Village level Credit
A lesson in time as highlighted above is that merely raising budgetary allocations to the agricultural sector is not going to reduce poverty levels. The village level development must be covered with a Rural Development Act. This can lead to a drive of extending rural credit to rural non agricultural occupations. The Nobel award winning work of Bangladeshi Professor Muhammad Yunus i.e. Grameen Bank (Bank for the Poor), is a model that we need to examine. Maybe the private sector can do the same on a micro basis. A case in point was Unilever in India that developed a programme on these lines called the Sahkthi Amma that helped a rural area become an integral part of the growth model of the company. The recent research done by Singer Sri Lanka has revealed that the commitment to pay loans is a holy grail in rural areas that is not prevalent in the urban areas, a pattern experienced and shared by the Bangladeshi Grameen Bank champion.
Growth Targets
There is many a discussion on the Millennium Developmental Goals (MDGs). But a key area of focus should be that if the Gini coefficient for consumption inequality remains unchanged at the level of 2002 and growth continues at the same rate it did in 2004 and 2005, poverty will fall by more than 50% to 8.2% by 2015. If however, consumption inequality increases – as it did in the last 10 years –poverty will fall only to 14.8% from the 26% in 1990/91.

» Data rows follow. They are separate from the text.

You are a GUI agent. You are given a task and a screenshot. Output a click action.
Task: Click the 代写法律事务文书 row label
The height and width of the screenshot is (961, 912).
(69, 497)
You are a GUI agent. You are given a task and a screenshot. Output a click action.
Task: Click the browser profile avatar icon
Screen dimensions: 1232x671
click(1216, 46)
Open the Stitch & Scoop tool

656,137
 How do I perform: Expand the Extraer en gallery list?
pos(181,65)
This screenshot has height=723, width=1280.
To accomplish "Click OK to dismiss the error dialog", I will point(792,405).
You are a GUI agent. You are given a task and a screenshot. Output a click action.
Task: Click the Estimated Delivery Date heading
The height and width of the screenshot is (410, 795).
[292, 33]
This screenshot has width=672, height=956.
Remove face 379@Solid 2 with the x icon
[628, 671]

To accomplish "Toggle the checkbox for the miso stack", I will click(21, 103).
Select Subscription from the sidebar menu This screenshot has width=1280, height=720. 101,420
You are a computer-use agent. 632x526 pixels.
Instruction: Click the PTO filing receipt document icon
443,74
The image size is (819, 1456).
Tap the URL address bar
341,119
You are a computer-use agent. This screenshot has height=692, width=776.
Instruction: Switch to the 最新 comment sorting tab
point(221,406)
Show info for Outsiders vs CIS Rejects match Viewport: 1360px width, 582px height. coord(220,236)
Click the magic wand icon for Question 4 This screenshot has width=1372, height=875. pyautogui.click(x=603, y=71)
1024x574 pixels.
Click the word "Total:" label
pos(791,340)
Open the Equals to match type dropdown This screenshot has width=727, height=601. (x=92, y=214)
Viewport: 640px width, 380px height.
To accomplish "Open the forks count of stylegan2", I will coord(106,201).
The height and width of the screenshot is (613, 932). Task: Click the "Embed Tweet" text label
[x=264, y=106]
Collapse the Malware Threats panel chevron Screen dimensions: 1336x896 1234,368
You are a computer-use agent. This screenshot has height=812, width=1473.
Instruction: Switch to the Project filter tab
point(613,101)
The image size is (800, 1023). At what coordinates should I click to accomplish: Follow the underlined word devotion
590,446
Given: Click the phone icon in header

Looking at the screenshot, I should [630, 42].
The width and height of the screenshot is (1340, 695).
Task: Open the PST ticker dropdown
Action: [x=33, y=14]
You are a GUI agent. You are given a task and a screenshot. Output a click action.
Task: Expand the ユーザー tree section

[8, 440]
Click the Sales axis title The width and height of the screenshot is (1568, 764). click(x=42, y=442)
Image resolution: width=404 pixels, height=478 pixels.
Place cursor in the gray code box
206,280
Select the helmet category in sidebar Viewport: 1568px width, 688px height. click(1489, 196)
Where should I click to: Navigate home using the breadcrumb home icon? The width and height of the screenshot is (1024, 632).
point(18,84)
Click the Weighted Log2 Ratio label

Given this backdrop it may be that the Village as a developmental strategy can be the way forward to influence the Gini coefficient in Sri Lanka specially in the North and the East. The current strategy of Gama Neguma is aligned to making the village the unit of development. However, this strategy can be successful if the private sector and the international donor groups partner the process so that we can drive down poverty to a single digit and increase the domestic savings to 35 percent. This in turn can power a 8% GDP growth in Sri Lanka. If we do not move in this direction Sri Lanka will lose in the race for growth in the South Asian region.